» **DESCRIPTION OF THE TASK**:
Count the lines in the records below that contain the word "height", and give only that number.

» **LISTED RECORDS**:
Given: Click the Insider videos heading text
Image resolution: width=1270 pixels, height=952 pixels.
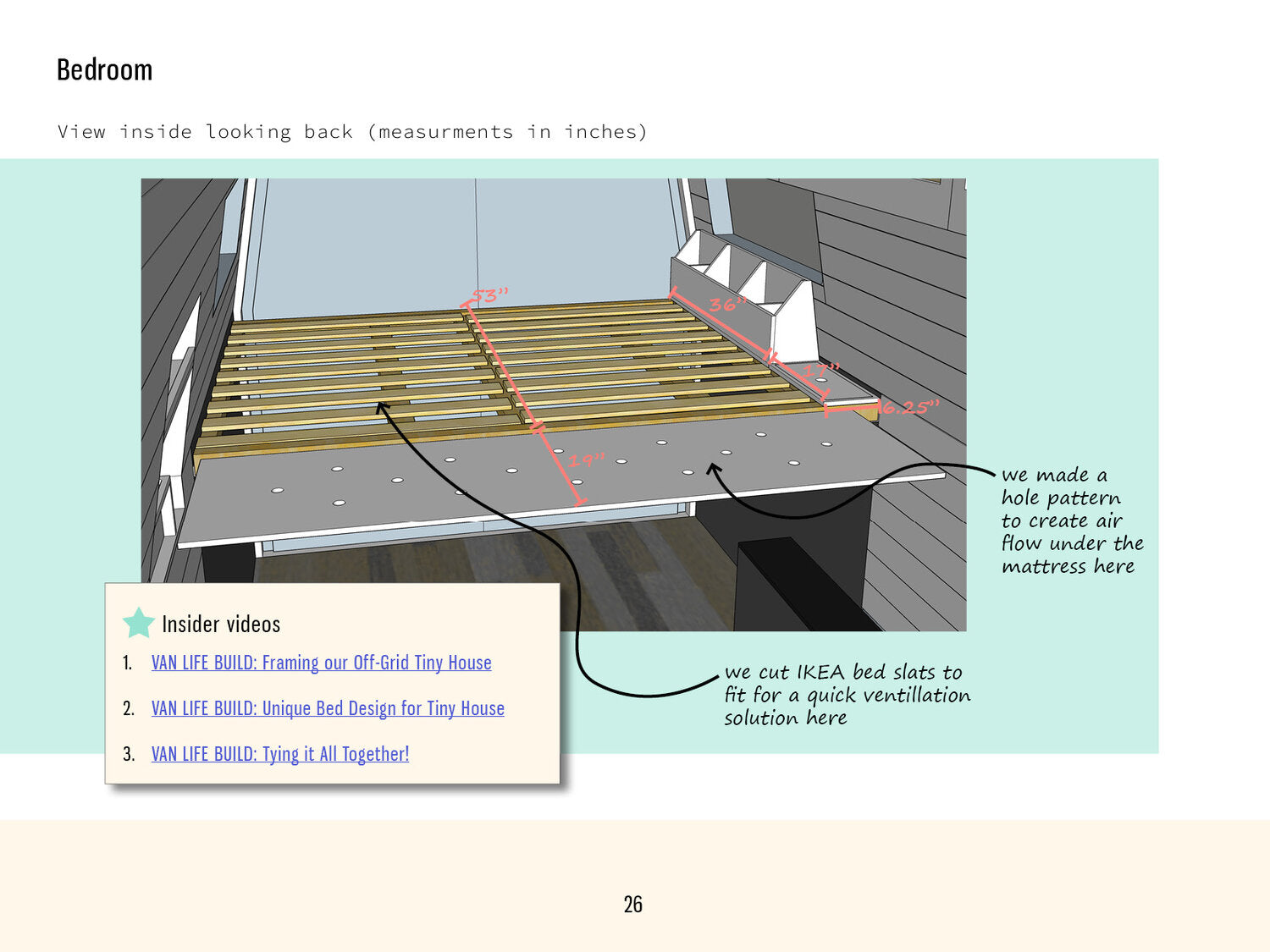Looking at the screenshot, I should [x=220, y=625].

--

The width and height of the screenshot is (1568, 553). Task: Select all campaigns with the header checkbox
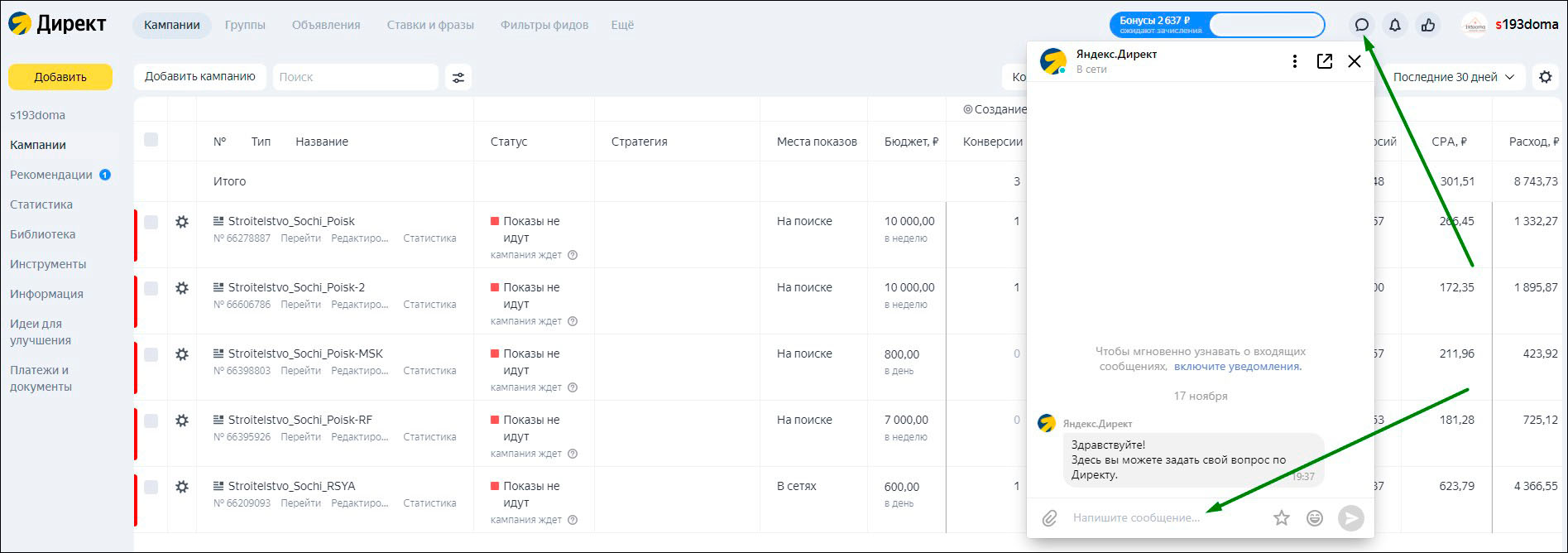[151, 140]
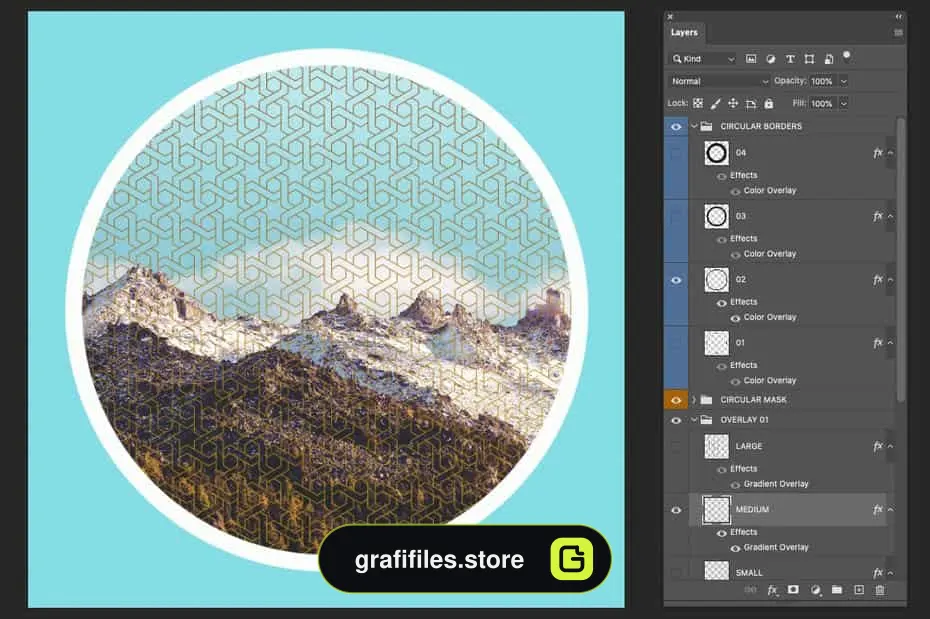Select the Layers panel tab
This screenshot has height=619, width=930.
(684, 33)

» **TASK OUTPUT**:
3